# WRITTEN EXERCISE
Transcribe every line of the material below verbatim, omitting the pictures.

# SOURCE DATA
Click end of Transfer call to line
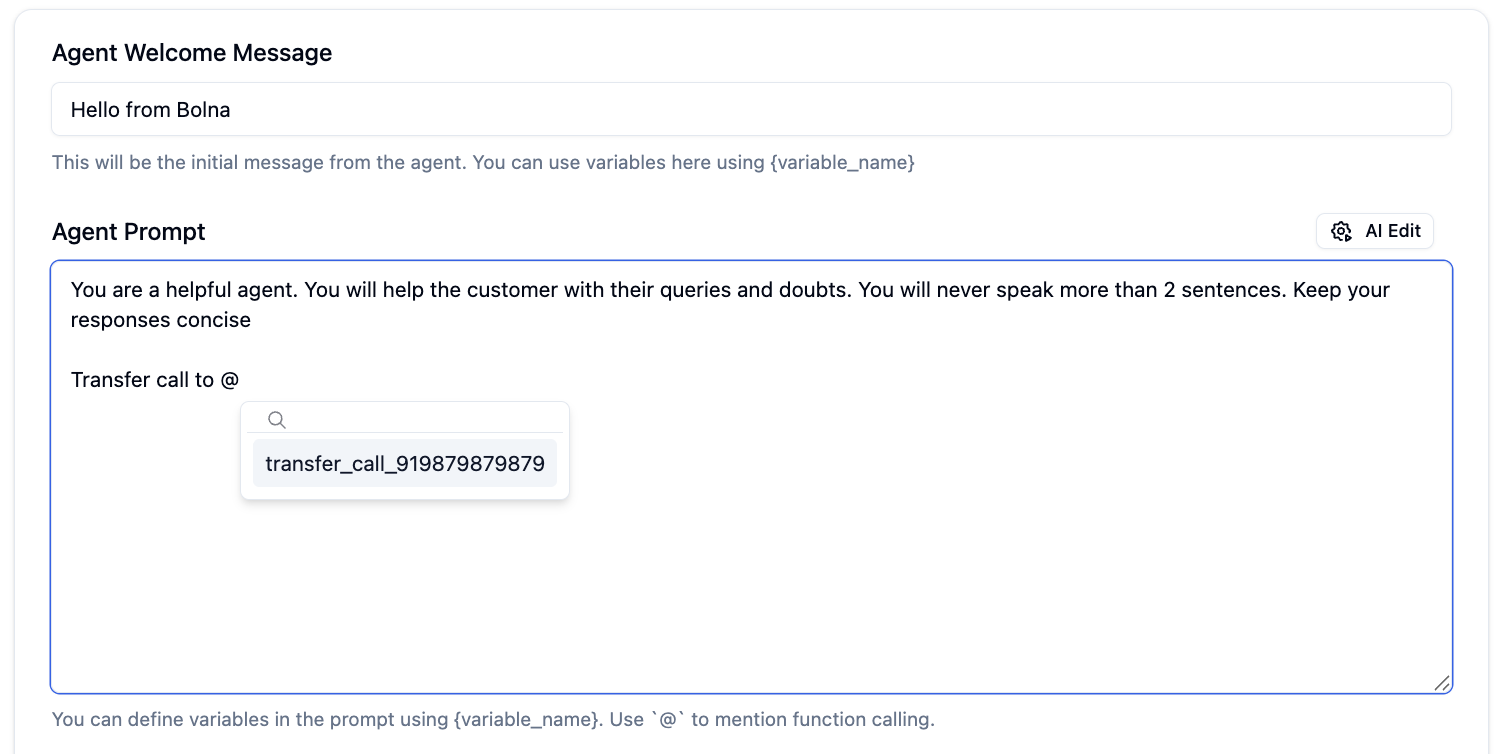Screen dimensions: 1504x754 tap(240, 379)
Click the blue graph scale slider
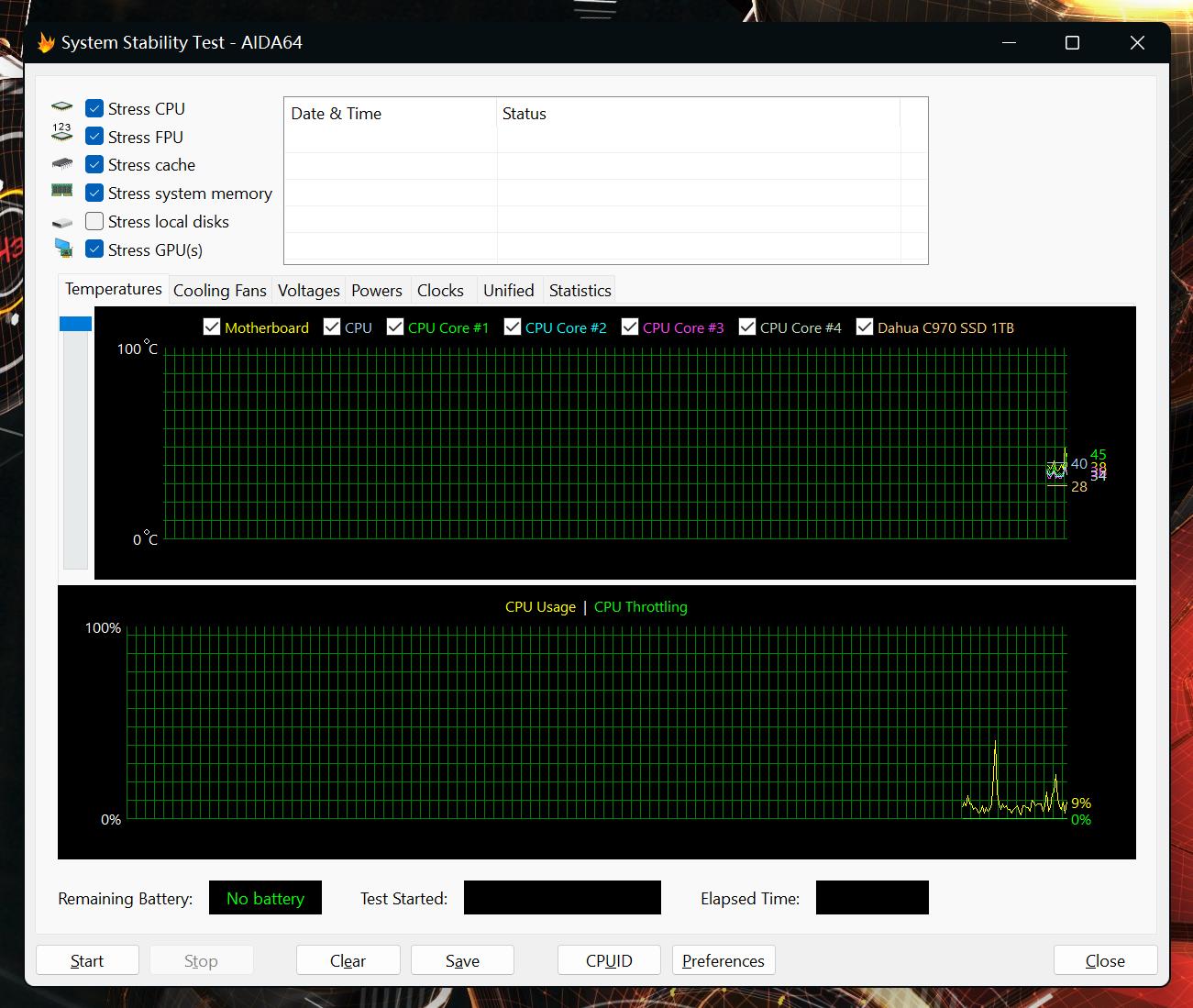This screenshot has width=1193, height=1008. 75,324
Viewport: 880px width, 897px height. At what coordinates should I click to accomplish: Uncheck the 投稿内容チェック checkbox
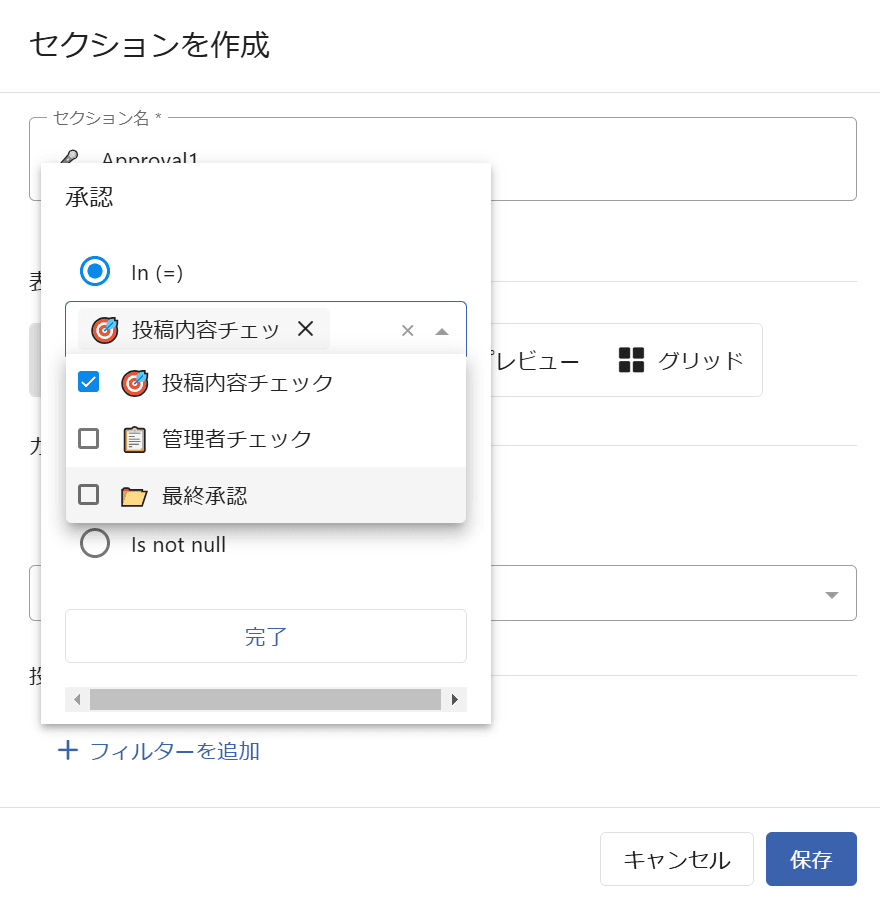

# SOLUTION TO THIS TASK
Click end of Transfer call to line
Screen dimensions: 1504x754 tap(240, 379)
Click the blue graph scale slider
This screenshot has width=1193, height=1008. 75,324
Viewport: 880px width, 897px height. At what coordinates should I click to accomplish: Uncheck the 投稿内容チェック checkbox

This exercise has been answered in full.